### The task:
Nothing but the lines from the one with "Add a new source with plus icon" through the last line of the data should be restated, each word for word.

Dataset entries
--- START ---
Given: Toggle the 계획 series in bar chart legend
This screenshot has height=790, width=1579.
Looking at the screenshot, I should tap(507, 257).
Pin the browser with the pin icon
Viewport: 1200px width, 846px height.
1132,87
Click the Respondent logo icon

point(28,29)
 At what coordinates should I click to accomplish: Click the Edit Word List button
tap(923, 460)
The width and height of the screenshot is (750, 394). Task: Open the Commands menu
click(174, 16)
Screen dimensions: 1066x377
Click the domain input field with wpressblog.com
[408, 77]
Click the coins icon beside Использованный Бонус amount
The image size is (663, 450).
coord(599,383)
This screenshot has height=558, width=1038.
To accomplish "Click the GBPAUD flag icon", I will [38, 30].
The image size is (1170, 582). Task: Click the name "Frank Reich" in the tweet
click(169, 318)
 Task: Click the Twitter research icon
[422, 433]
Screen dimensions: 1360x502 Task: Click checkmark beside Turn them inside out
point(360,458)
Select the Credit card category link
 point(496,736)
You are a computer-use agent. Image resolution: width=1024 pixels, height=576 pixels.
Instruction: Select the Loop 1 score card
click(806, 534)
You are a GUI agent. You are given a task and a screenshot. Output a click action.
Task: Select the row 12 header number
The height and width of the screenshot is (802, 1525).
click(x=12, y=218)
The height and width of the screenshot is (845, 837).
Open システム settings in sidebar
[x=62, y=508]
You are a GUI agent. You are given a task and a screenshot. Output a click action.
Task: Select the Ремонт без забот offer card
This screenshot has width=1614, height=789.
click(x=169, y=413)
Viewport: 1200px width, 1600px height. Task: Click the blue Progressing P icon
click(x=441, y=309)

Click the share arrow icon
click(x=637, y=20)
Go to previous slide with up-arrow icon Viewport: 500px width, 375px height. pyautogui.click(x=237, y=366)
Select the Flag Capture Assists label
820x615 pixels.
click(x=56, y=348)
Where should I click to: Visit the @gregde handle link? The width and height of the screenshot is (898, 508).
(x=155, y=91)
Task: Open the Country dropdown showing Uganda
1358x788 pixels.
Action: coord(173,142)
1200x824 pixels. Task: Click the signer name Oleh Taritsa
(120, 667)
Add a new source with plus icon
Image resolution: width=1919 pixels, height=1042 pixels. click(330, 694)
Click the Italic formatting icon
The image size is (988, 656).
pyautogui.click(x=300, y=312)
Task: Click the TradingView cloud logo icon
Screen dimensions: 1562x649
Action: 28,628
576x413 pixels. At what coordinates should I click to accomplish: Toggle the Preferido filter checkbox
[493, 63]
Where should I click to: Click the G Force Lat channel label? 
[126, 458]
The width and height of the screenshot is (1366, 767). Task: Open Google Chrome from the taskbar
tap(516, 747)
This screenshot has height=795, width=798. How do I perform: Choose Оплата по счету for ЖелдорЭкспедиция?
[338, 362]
--- END ---
### Task result:
Add a new source with plus icon
Image resolution: width=1919 pixels, height=1042 pixels. click(330, 694)
Click the Italic formatting icon
The image size is (988, 656).
pyautogui.click(x=300, y=312)
Task: Click the TradingView cloud logo icon
Screen dimensions: 1562x649
Action: 28,628
576x413 pixels. At what coordinates should I click to accomplish: Toggle the Preferido filter checkbox
[493, 63]
Where should I click to: Click the G Force Lat channel label? 
[126, 458]
The width and height of the screenshot is (1366, 767). Task: Open Google Chrome from the taskbar
tap(516, 747)
This screenshot has height=795, width=798. How do I perform: Choose Оплата по счету for ЖелдорЭкспедиция?
[338, 362]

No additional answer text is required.